- Born: Shashikala Mangesh Hodarkar 23 June 1931 Ponda taluka, Portuguese Goa
- Died: 2 September 2024 (aged 93) Pune, Maharashtra, India
- Education: Bachelor of Arts
- Movement: Goan independence movement
- Spouse: Anastacio Almeida

= Shashikala Hodarkar =

Indian independence activist (1931–2024)

Shashikala Mangesh Hodarkar e Almeida (née Hodarkar; 23 June 1931 – 2 September 2024) was an Indian independence activist. She was a member of the National Congress (Goa) and is known for her participation in the Satyagraha movement against Portuguese colonial rule in 1955.

==Early life==
Shashikala Mangesh Hodarkar was born on 23 June 1931 in Ponda taluka, Portuguese Goa. She completed her education up till a B. A. degree.

==Independence movement ==
Hodarkar's involvement in the independence movement was influenced by her older brother, Ramesh Bhai Hodarkar, who was a jailed activist, and the freedom fighter Sindhu Deshpande. Deshpande, who had arrived in Goa from Ahmednagar, stayed at the Hodarkar residence and encouraged the young Shashikala to join the movement.

Although Hodarkar intended to join a Satyagraha scheduled for 25 November 1954 at Azad Maidan in Panaji, she was initially prevented from doing so by her mother. She subsequently joined the National Congress Goa to further her involvement in the struggle. She was in contact with Peter Alvares and was detained for possession of "subversive literature".

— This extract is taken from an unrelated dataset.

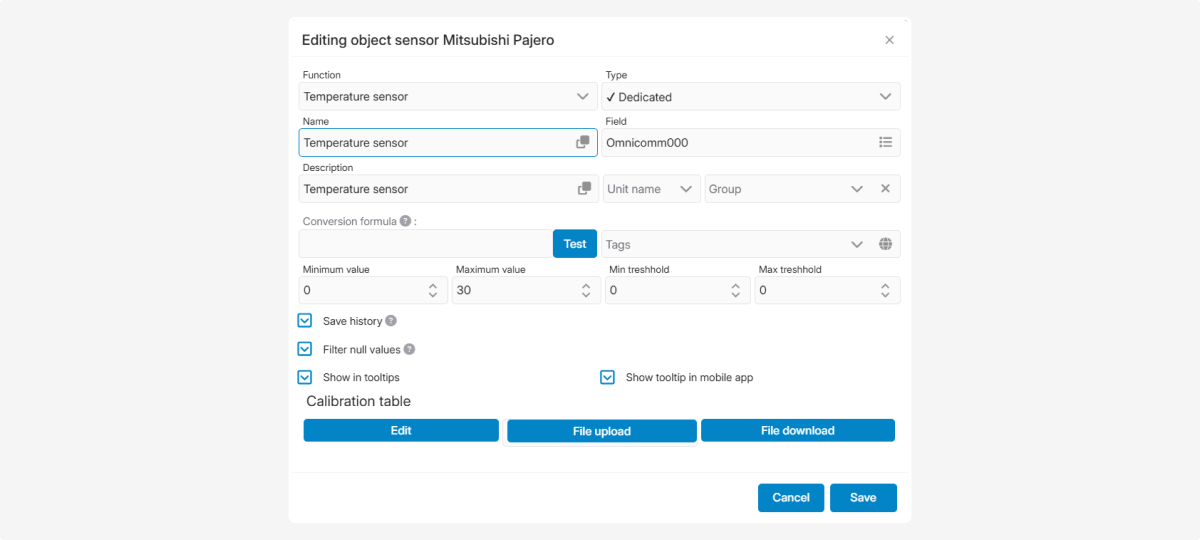The image size is (1200, 540).
Task: Click the File upload button
Action: coord(601,431)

On 17 February 1954, Pundalik Gaitonde was arrested for a verbal protest during a function. To commemorate this, in 17 February 1955, Hodarkar participated in a Satyagraha in Margao. Alongside Vilasini Prabhu (later Mahale), she distributed leaflets featuring the slogan "Quit Goa" written in Portuguese. During the protest, the two women raised the Indian flag and shouted the nationalist slogan "Jai Hind". Following this action, Hodarkar was arrested by the Margao police.

==Imprisonment==
Following her arrest in 1955, Hodarkar was sentenced to prison and remained jailed until 1958. During her trial, records of which are maintained in the Goa State Archives, she noted that she was not subjected to physical assault while in custody. Further, her political rights were suspended for 15 years.

==Personal life==
Hodarkar later married Anastacio Almeida, who was also an independence activist. In her later years, she resided in Margao near the Ana Fonte spring.

==Accolades==
Hodarkar was honoured by the Government of Goa, Daman and Diu on 18 June 1986.

Her life story was documented in the Aguada Fort's interactive Museum in the 2020s. A book documenting her trial by the Portuguese was also released by the Goa government in 2024.

Hodarkar was honoured by Indian National Congress leader Priyanka Gandhi during "Priyadarshani Women’s Conference" in Margao in 2022.

==Death==
Hodarkar died on 2 September 2024 in Pune. She was cremated on the same evening at the Vaikunth Smashan Bhumi.